Robot Submarine Maps World's Deepest Sinkhole
holy_calamity writes "The world's deepest water-filled sinkhole has finally been mapped — by a robotic submarine whose descendants may one day swim on one of Jupiter's moons. The last attempt to find the bottom resulted in the SCUBA diving depth record and the death of a diving legend. The sub's sonar found that the divers had descended to only about 10m from the floor. The sub's mapping also indicated that the sinkhole, which is over 300m deep, could connect to even deeper caves."
This reminds me of the amazing (and sobering) story of Dave Shaw, who perished in a deep freshwater cavern trying to recover the body of a fellow diver. Quite a read, if you have 20 minutes.
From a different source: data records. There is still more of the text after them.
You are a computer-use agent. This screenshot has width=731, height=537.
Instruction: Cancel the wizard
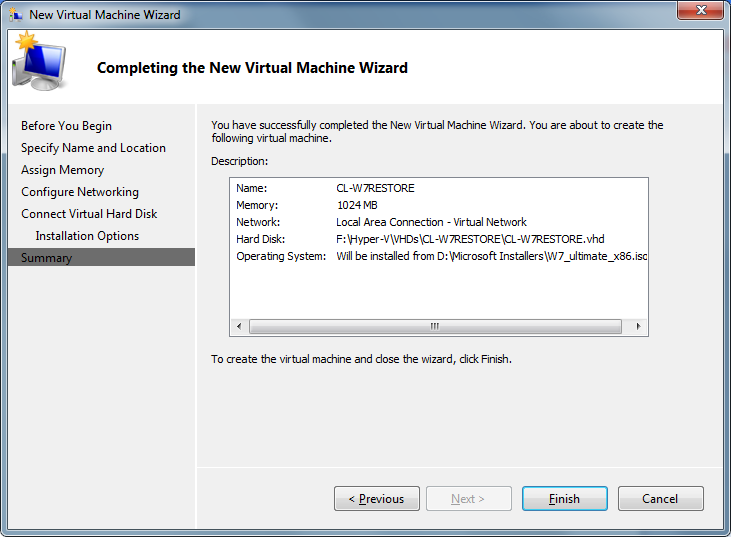pos(660,499)
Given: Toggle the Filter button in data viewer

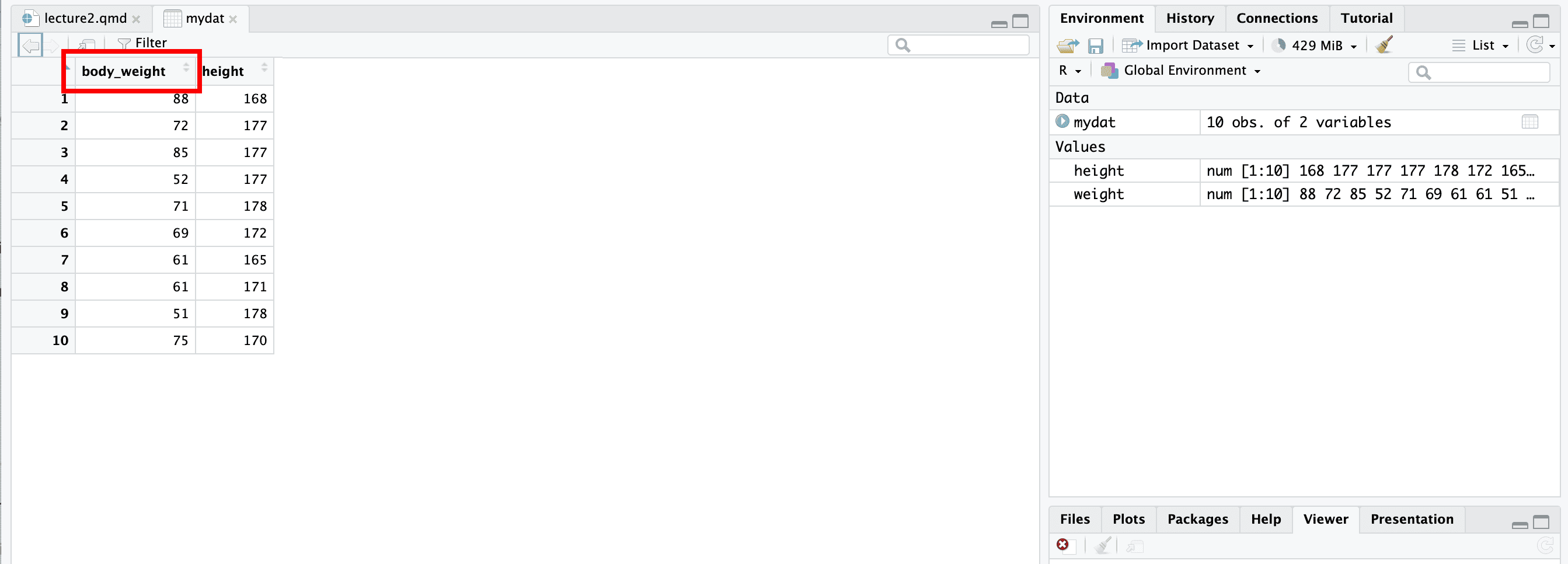Looking at the screenshot, I should [142, 43].
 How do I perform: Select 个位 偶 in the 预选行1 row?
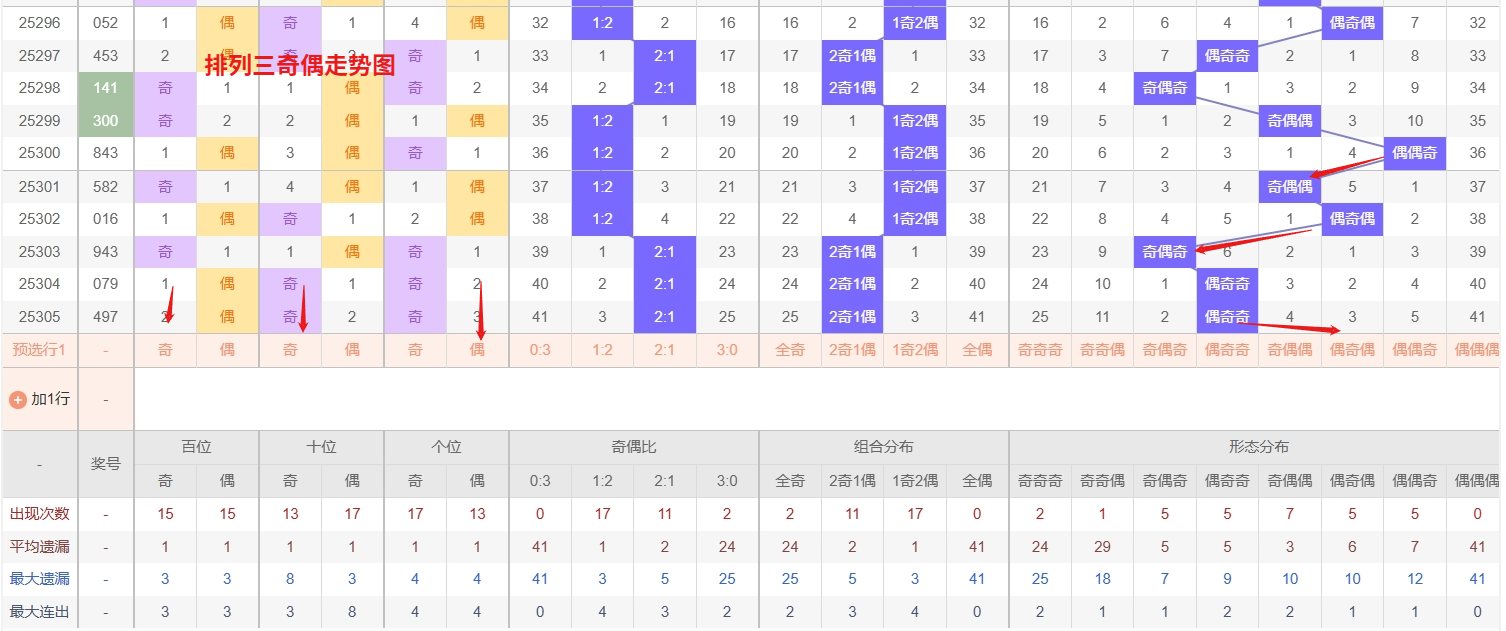[477, 350]
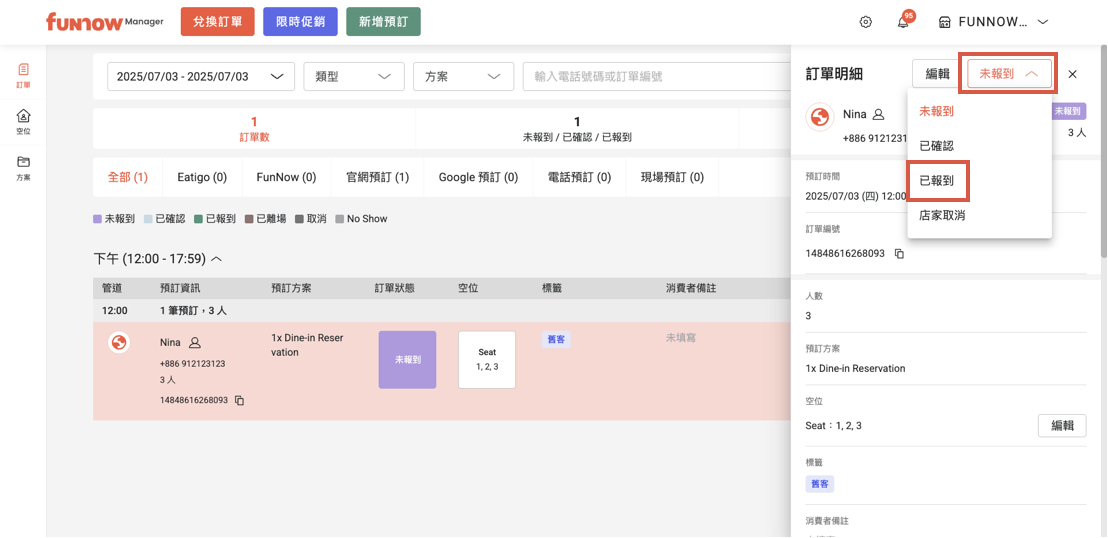Open the 空位 seating sidebar icon

pyautogui.click(x=23, y=121)

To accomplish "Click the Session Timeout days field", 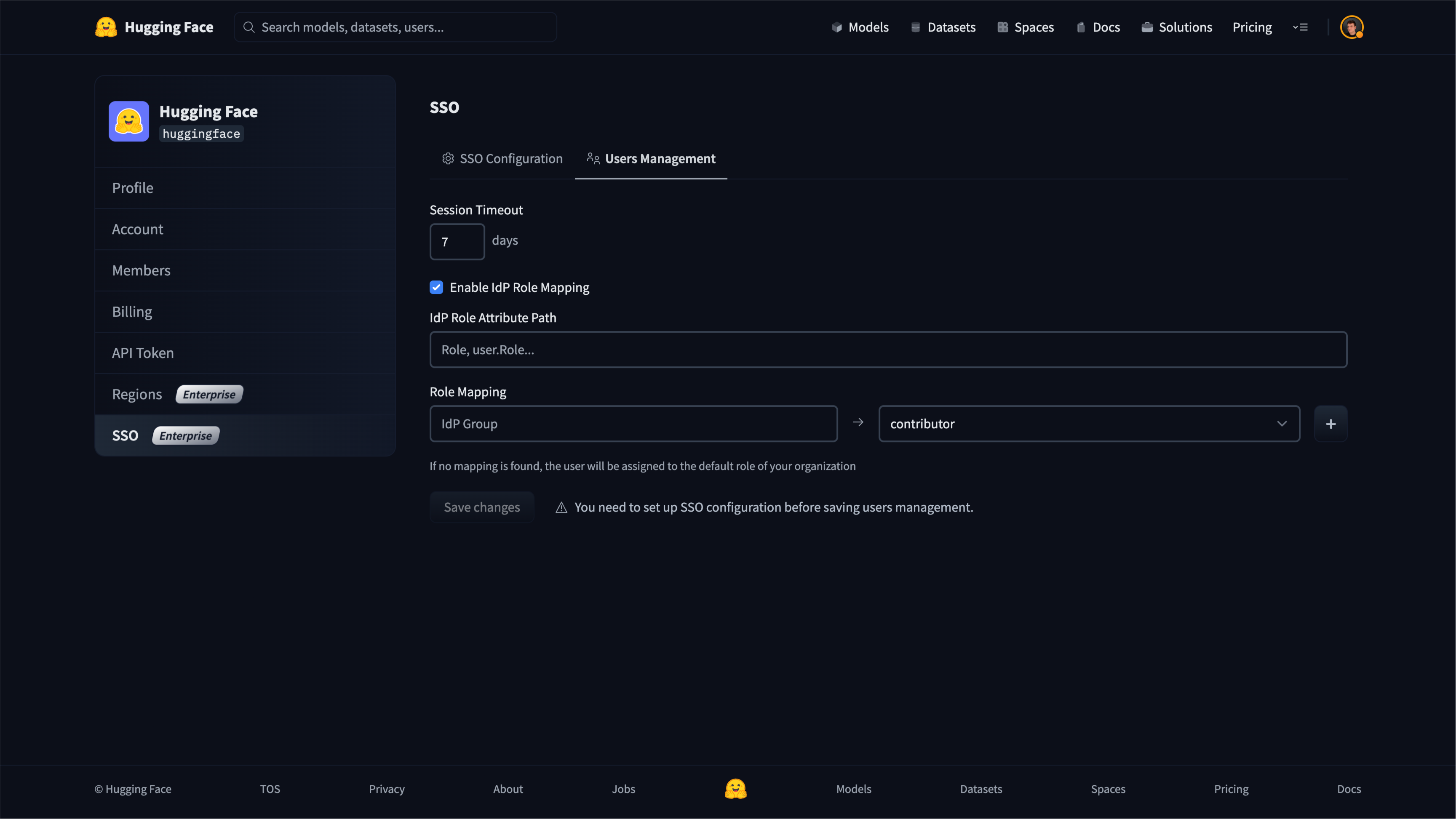I will (x=457, y=241).
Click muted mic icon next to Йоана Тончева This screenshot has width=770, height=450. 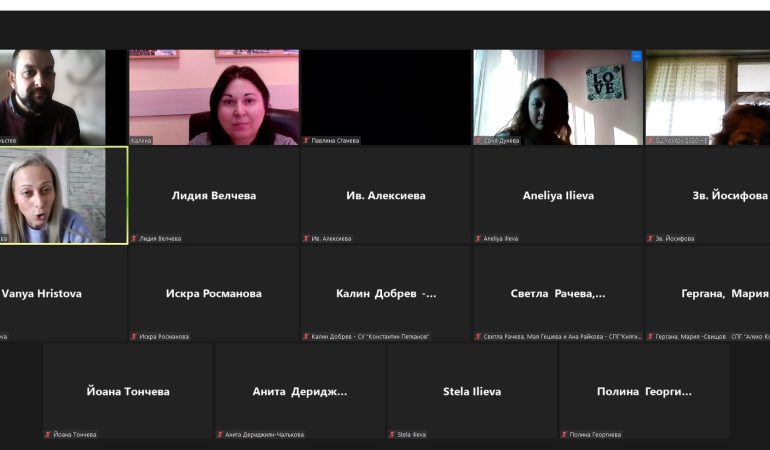pos(48,435)
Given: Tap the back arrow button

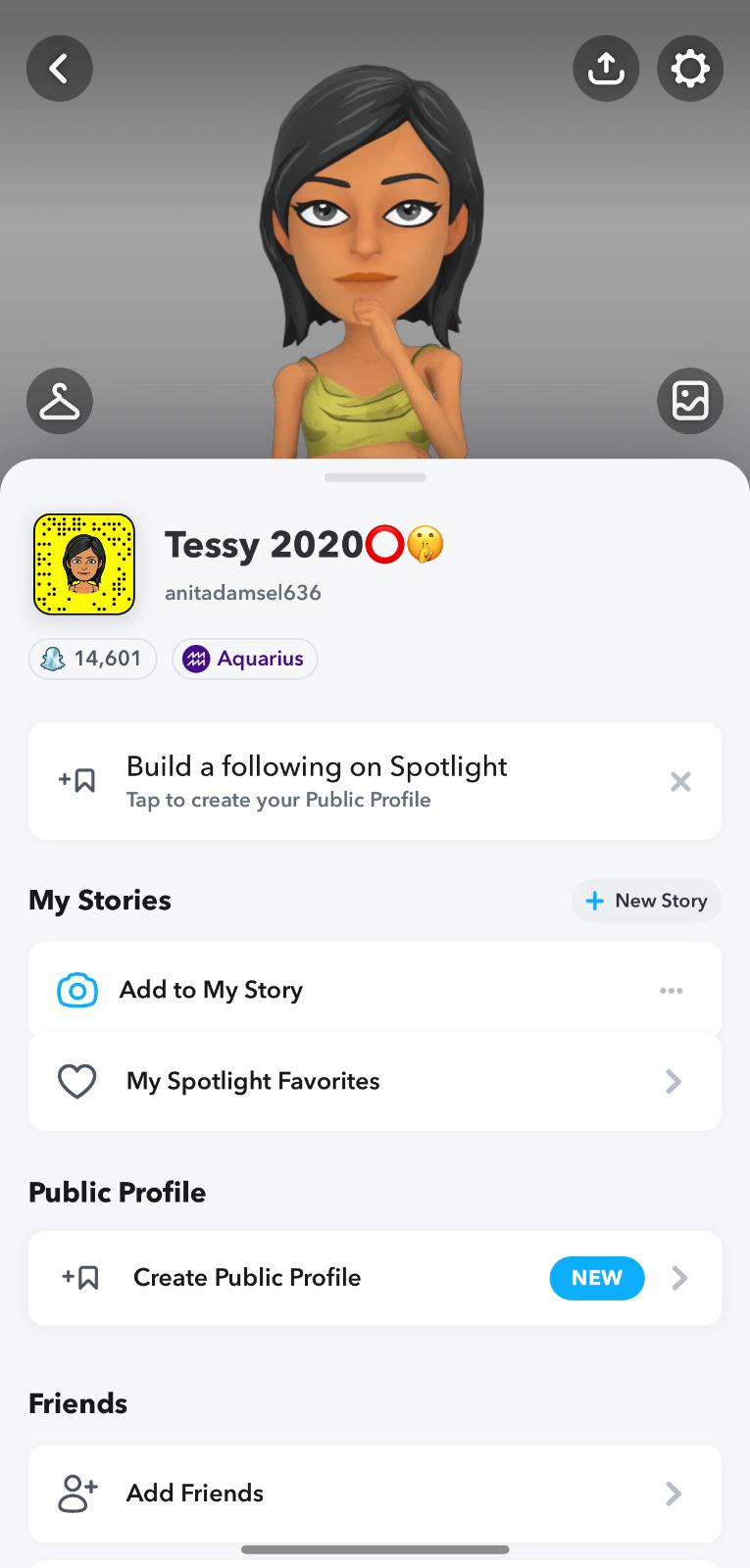Looking at the screenshot, I should point(60,69).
Weeks of coding saves hours of planning.
Crazy. I've done ~380 fsw on trimix, with four different decompression gases, and it was a logistical headache. I know that one team has done the Edmund Fitzgerald on SCUBA, but at those depths the logistical issues, risks and costs escalate to the point that you have to wonder what you are gaining over surface supported surface supply or saturation diving - a much safer option than SCUBA. Stunts like the one Sheck pulled, or those by Jim Bowden, etc., are nothing more than showboating for the sake of setting records. Problem is, the record you set might not be the one you were shooting for. (Most preventable death award goes to...)
With trimix being so accessable now, it doesn't make any sense to me why anyone would continue to endanger themselves by doing deep dives on air. Actually, considering the widespread availability of nitrox, using air for any diving whatsoever doesn't really make sense anymore. I don't.
As for 1000' deep sinkholes, using a ROV is probably the right idea.